_TASK STATEMENT_
The required result is a copy of each line below in which "לעובדים" appears.

_MATERIAL SUPPLIED_
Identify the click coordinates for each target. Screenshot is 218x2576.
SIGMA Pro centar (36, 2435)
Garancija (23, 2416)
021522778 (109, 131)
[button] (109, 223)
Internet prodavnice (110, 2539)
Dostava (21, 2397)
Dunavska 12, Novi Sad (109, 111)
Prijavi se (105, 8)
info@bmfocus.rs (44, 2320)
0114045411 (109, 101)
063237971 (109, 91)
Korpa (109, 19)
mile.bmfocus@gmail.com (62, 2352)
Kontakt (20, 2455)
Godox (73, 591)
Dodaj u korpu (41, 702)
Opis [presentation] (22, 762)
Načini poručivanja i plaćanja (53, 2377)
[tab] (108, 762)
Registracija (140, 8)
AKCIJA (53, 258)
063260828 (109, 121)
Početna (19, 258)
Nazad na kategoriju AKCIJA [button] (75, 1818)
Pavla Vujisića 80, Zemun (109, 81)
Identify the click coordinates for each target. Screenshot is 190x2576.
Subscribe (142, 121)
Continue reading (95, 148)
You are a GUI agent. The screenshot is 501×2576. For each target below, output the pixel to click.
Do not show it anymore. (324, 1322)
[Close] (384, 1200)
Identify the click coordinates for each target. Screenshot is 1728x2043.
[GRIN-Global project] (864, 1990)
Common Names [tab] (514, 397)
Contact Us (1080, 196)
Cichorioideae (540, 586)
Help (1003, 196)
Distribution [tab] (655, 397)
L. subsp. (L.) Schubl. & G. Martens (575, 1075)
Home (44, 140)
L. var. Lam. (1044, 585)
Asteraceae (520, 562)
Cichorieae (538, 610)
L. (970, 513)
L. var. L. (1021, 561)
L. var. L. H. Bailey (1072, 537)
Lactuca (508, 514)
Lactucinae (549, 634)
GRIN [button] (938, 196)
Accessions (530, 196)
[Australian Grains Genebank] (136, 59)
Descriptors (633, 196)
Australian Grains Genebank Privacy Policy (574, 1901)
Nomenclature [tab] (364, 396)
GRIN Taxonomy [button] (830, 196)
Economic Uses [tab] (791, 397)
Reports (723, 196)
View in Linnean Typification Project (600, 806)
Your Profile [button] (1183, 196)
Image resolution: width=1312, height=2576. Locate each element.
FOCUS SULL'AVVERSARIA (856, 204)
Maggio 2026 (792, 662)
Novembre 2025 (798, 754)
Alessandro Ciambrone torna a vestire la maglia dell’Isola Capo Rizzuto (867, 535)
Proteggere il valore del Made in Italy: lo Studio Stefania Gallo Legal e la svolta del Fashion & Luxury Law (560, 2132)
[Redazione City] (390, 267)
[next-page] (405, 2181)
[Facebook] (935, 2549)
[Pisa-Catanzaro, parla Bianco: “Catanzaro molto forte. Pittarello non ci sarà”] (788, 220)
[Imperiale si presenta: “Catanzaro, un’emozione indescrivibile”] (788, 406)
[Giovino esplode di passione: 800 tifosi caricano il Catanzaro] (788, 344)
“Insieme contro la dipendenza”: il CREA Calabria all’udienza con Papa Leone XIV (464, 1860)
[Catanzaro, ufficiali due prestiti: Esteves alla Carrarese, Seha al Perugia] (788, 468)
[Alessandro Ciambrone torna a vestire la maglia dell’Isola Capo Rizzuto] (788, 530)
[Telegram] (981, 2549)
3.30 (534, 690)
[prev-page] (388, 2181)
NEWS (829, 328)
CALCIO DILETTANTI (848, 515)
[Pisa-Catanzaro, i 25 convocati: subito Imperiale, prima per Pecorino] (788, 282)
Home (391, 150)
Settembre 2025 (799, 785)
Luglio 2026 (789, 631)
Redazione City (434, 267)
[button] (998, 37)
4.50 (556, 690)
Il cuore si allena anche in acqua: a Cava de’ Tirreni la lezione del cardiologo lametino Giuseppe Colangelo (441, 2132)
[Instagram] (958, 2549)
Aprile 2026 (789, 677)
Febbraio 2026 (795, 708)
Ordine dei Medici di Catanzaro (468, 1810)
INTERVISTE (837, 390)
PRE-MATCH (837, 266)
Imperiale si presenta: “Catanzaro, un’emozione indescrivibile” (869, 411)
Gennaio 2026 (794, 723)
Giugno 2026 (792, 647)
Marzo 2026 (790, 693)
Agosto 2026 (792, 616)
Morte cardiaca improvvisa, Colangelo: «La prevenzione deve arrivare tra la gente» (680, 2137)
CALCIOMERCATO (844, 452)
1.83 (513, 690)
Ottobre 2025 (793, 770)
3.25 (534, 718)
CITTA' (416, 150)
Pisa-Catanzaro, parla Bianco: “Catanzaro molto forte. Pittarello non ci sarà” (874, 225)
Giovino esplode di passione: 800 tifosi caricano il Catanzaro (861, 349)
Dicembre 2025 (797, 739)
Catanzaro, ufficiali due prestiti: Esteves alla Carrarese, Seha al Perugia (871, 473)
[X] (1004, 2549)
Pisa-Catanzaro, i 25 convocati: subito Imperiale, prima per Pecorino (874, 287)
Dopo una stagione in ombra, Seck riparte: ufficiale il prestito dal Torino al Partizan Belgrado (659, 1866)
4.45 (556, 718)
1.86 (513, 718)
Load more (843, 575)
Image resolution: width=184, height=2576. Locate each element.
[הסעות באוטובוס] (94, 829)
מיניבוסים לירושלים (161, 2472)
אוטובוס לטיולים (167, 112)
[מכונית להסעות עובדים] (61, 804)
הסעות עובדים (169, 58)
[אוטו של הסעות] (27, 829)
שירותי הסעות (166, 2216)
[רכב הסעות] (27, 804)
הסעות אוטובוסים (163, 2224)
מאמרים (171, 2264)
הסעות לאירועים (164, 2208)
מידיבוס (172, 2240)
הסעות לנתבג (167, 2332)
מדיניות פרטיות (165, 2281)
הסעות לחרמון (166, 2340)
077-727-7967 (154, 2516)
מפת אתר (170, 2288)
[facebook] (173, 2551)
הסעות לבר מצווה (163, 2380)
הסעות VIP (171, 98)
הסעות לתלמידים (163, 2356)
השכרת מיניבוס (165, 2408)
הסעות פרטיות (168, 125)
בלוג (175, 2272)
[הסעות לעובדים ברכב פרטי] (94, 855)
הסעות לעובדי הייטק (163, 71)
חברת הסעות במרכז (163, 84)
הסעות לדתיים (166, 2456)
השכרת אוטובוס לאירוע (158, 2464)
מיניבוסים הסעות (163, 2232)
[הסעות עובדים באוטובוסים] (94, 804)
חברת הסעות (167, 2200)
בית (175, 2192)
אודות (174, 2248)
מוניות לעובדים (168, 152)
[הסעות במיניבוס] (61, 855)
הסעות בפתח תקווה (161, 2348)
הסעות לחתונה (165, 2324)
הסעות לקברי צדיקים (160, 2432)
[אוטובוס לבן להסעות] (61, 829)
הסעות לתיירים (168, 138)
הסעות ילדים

_TASK RESULT_
[הסעות לעובדים ברכב פרטי] (94, 855)
מוניות לעובדים (168, 152)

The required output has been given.